═════ DATASET EXTRACT
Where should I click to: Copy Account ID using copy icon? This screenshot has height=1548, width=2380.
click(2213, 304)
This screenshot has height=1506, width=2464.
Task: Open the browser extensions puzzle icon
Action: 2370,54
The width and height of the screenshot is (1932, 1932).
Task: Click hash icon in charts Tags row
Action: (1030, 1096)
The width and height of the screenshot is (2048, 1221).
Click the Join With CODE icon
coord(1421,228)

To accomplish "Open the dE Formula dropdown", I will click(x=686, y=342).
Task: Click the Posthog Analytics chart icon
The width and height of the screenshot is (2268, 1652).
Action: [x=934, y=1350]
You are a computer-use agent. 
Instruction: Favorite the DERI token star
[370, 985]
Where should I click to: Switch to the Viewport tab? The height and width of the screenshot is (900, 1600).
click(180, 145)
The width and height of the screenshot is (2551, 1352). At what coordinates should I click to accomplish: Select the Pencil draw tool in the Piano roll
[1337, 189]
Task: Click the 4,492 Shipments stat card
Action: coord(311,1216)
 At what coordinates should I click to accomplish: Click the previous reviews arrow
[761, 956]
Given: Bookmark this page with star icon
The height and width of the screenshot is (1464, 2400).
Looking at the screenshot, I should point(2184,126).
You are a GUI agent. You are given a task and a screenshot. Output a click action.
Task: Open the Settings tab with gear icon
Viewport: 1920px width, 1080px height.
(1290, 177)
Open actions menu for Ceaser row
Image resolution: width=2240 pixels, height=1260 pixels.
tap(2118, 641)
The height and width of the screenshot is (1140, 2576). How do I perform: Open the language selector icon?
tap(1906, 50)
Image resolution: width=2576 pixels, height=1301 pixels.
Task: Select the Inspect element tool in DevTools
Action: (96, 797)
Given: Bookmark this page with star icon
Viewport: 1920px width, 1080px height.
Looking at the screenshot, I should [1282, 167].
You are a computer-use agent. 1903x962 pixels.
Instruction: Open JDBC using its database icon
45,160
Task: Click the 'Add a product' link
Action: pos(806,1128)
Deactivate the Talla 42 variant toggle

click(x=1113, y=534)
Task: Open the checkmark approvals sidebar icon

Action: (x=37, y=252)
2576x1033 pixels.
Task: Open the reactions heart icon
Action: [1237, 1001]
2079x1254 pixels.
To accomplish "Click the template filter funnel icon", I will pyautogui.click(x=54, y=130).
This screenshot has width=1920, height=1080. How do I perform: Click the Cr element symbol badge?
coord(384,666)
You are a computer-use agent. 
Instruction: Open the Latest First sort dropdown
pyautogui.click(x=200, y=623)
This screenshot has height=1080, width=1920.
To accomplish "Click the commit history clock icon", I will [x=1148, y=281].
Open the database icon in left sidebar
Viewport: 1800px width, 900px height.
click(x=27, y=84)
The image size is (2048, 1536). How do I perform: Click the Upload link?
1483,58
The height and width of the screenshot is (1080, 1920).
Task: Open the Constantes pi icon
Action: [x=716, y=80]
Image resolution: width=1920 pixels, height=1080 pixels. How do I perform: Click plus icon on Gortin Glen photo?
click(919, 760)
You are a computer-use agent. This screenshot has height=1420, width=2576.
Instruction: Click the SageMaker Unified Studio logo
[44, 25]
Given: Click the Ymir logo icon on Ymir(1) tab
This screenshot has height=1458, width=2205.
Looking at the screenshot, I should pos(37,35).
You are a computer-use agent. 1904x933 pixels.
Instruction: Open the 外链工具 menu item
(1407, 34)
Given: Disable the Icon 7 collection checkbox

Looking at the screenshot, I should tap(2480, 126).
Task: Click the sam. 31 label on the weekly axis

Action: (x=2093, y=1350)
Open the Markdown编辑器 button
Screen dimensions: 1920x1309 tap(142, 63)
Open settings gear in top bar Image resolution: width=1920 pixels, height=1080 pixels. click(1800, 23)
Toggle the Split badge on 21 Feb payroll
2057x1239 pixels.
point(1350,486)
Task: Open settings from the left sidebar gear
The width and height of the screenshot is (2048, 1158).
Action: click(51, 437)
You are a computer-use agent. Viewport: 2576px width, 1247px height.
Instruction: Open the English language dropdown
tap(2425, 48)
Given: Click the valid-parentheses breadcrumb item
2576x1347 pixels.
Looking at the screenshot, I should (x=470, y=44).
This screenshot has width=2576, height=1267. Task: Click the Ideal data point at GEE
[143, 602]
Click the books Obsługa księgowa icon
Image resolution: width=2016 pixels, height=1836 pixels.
══════════
TASK INSTRUCTIONS
Your answer should consist of the lines from the material that contain "will".

RESPONSE AREA
To accomplish "Open the dE Formula dropdown", I will click(x=686, y=342).
To accomplish "Click the template filter funnel icon", I will pyautogui.click(x=54, y=130).
To accomplish "Click the commit history clock icon", I will [x=1148, y=281].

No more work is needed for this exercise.